**Provided text:**
# I See The Grizzlies Runnin S.H.I.T In The West In 5-4 Years



## Vinsanity (May 28, 2002)

*I See The Grizzlies Runnin stuff In The West In 5-4 Years*

So much young talent..........damn


----------



## Vinsanity (May 28, 2002)

Plus the number 4th draft pick


----------



## Shaqs big toe (May 21, 2002)

It's one thing to get young talent in the draft. It's an entirely different thing to keep them


----------



## Hollis (Jun 4, 2002)

I think they'll be pretty good in a few years, especially if they draft someone good( Butler, Dunleavy, Wagner, Gooden). IMO, a lineup with Jwill, Battier, Gasol, draft pick, and Wright would be pretty good.... too bad they traded us Francis for Dickerson, Othella and our pick next year:laugh:


----------



## martymar88 (Jun 12, 2002)

gonna be a strong team, especially w/ that West guy running things. Will get Houston 1st round pick next year too.


----------



## Shadows (Jun 8, 2002)

> Originally posted by *martymar88 *
> gonna be a strong team, especially w/ that West guy running things. Will get Houston 1st round pick next year too.


How does Memphis get Houston's pick next year.


----------



## bdachakeya (Jun 10, 2002)

Junkie I think Houston's next year pick is owed to us because of the Francis trade. It's the same as us owing Detroit our first round pick next year if we're selected to pick anywhere beyond the 4th or worse. But if we happen to not fall in one of those spot next year, the following year they are owed our pick regardless to where the pick falls. I think this all came about because of the deal with Otis Thorpe.


----------



## Damian Necronamous (Jun 10, 2002)

*Wagner*

They'll pick Wagner and trade Jason "***edited by Spartanfan2003*** " Williams. They'll be 7th seed in the playoffs in 3 years.


----------



## Brak (Jun 14, 2002)

I can see it happening, Jerry West is going to be an awesome coach for them.


----------



## John (Jun 9, 2002)

Sydney Lowe has to go b4 you guys thinking playoffs.
And what's with all the frustrations in J.Williams during games?
Did he thought he didn't deserve to be on a losing team?


----------



## UofMark (Jun 14, 2002)

**Data records:**
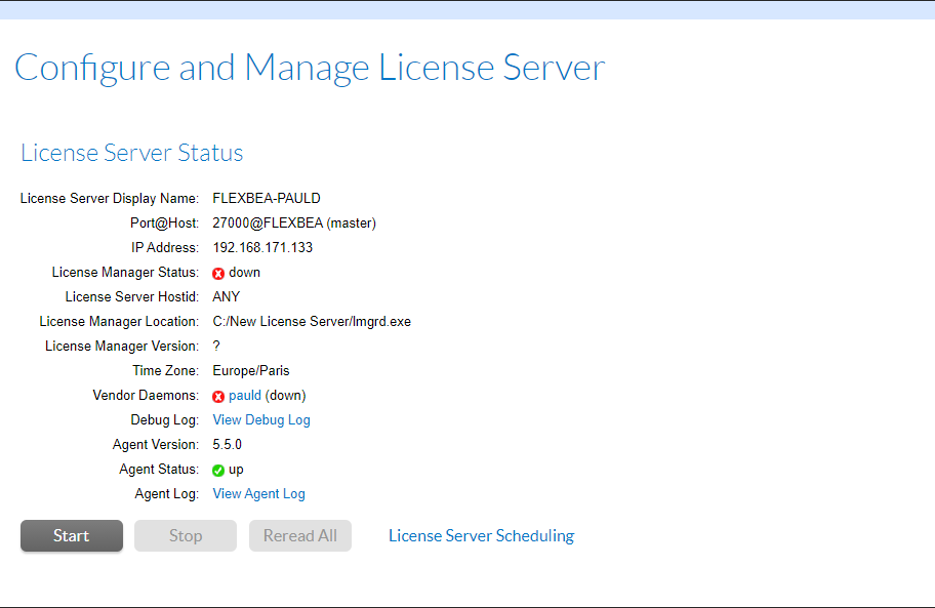Click the blue banner bar at the top
Image resolution: width=935 pixels, height=608 pixels.
[x=467, y=9]
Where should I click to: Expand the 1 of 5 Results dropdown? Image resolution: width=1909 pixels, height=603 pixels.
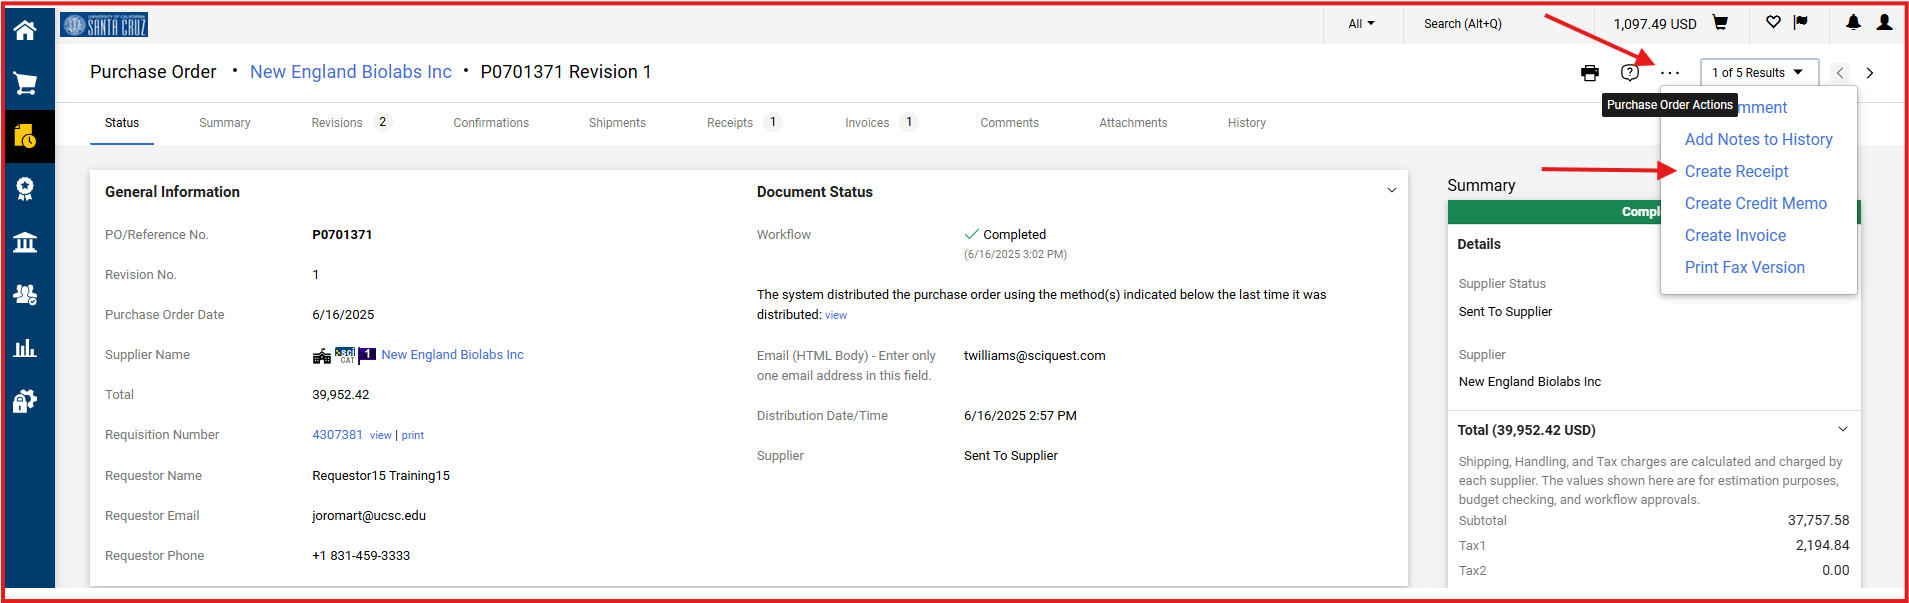point(1758,73)
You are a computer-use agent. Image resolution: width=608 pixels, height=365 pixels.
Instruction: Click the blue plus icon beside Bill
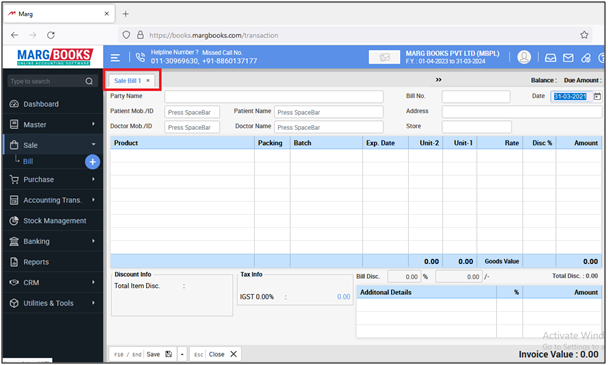(x=92, y=162)
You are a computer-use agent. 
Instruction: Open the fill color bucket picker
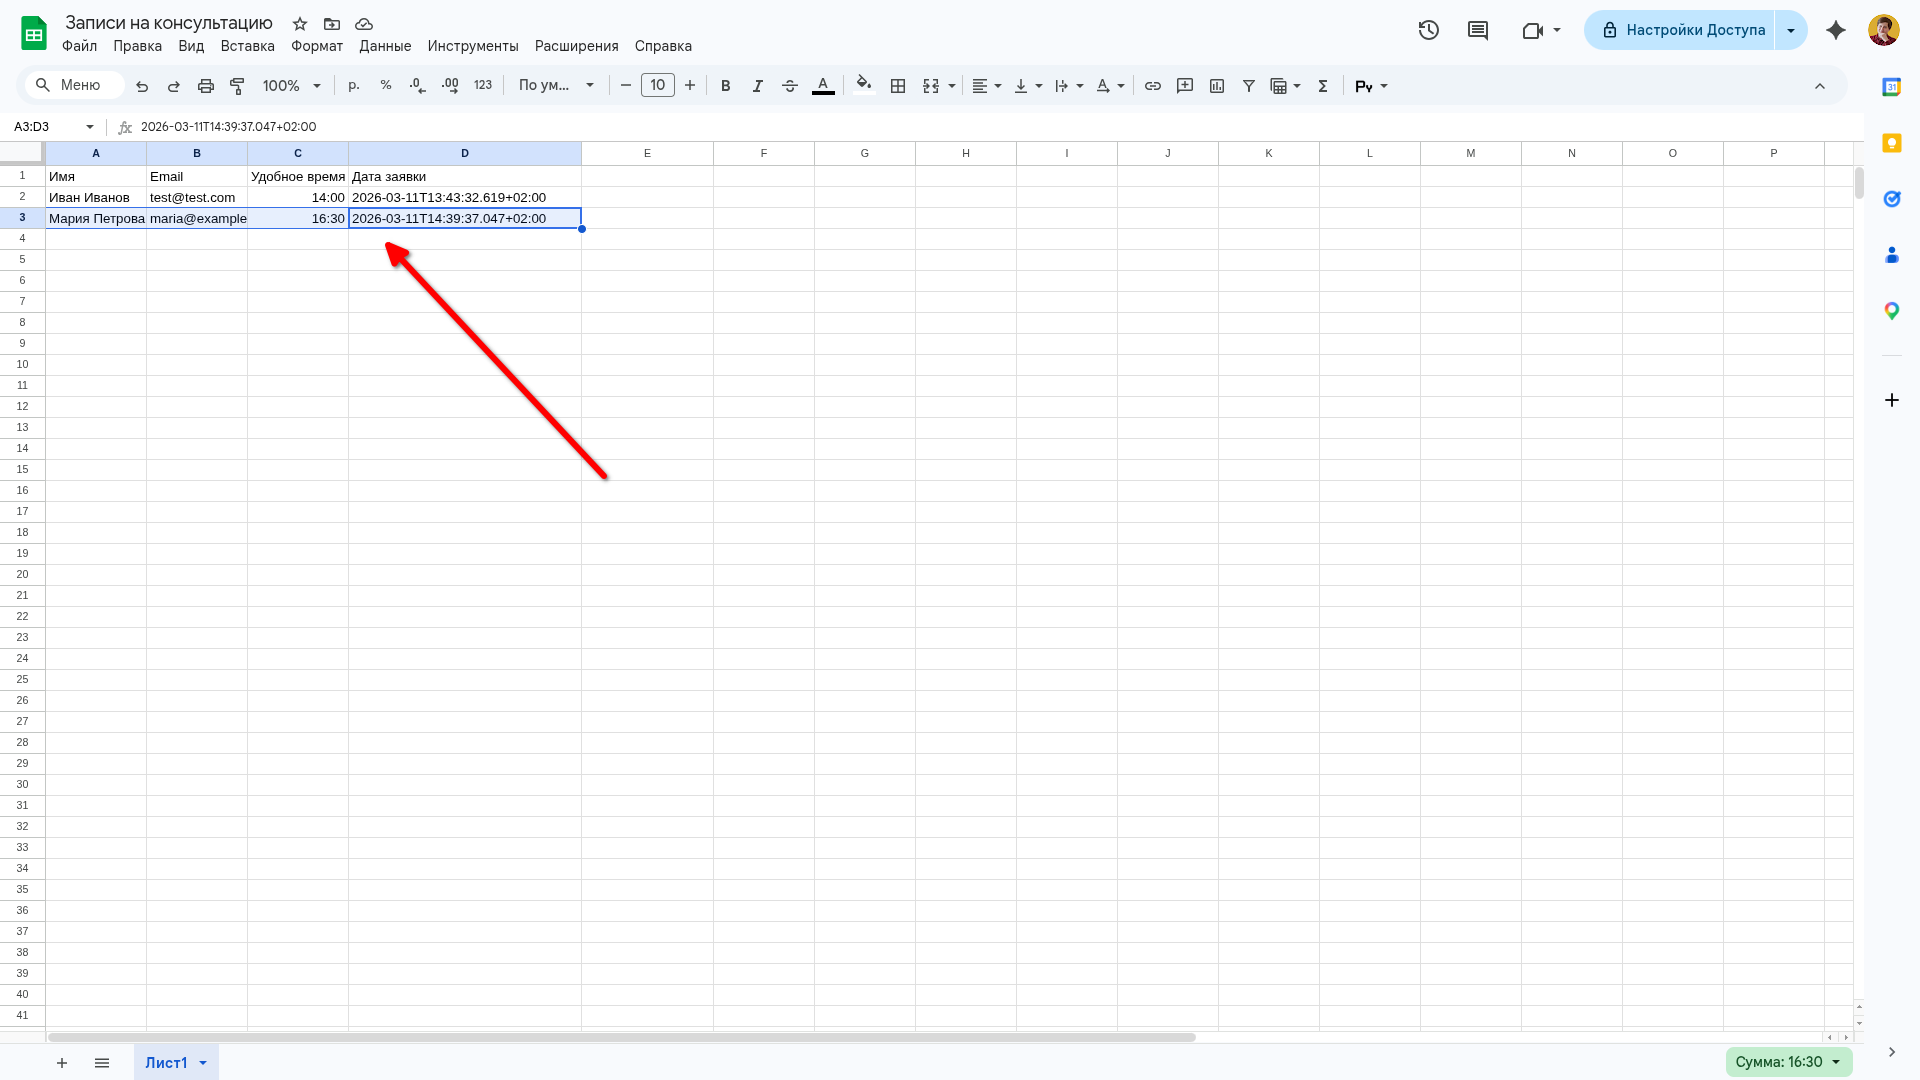tap(864, 86)
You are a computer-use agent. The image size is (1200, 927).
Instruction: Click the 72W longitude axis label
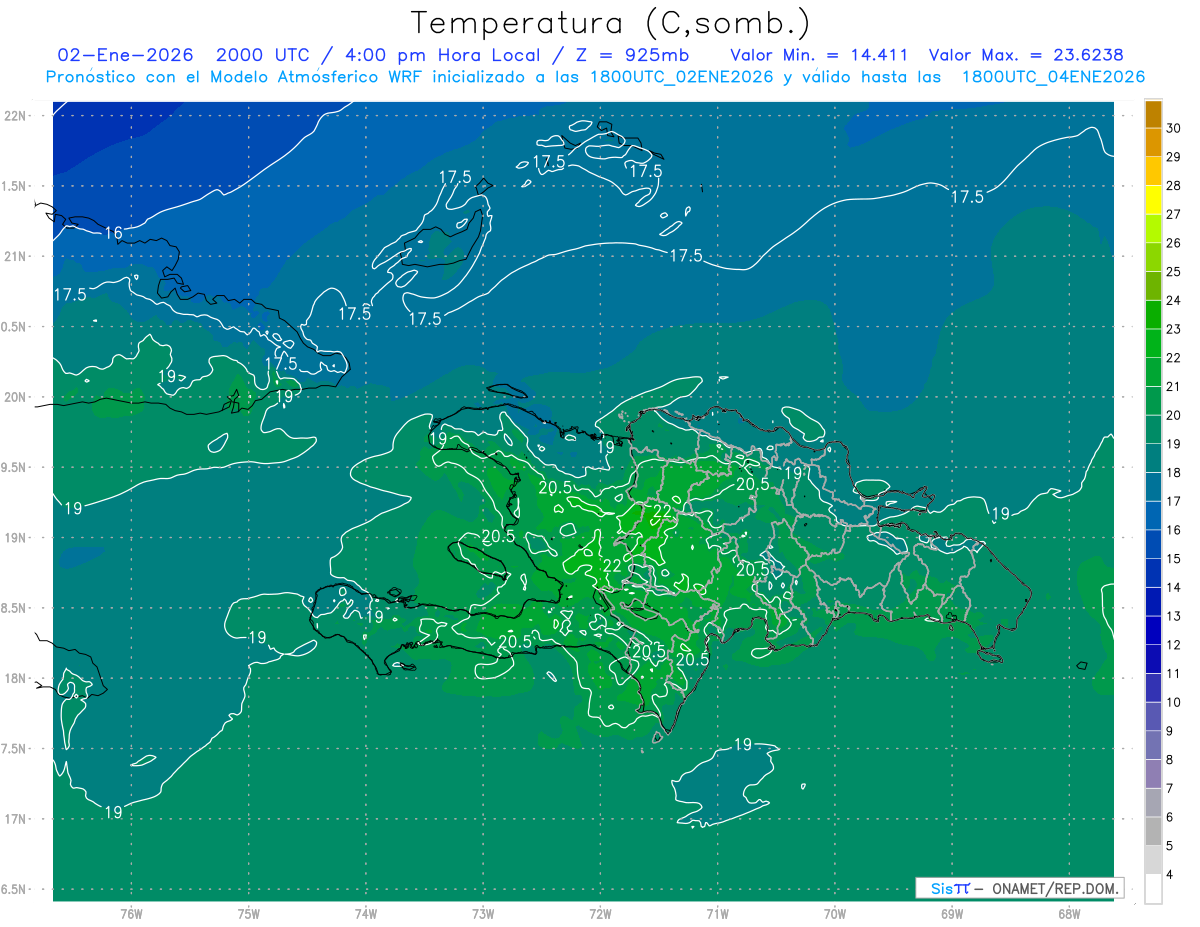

**To do:**
Finish the next part of the forum thread about the Grizzlies' young talent, starting right after its last line. The items were taken from a different source than the thread.

**Result of this exercise:**
Well the rumor around here is the Grizz drafting Mike Dunleavy Jr with the 4th pick and then hiring Mike Dunleavy as one of Sidney Lowes' assistants. Dunleavy coached the Lakers during Jerry West's tenure. I personally believe Sidney Lowe deserves another year and he's going to get it. We do have an owner now thats pulling out all the stops to win. The Grizz are in a new market with big corporate backing (FedEx, AutoZone). We just can't go six years and not win more than 23 games like they did in Vancouver. Management (and us the fans also) are expecting solid improvement this year. Coach Lowe needs to get us there or management will find somebody who will.


----------



## bdachakeya (Jun 10, 2002)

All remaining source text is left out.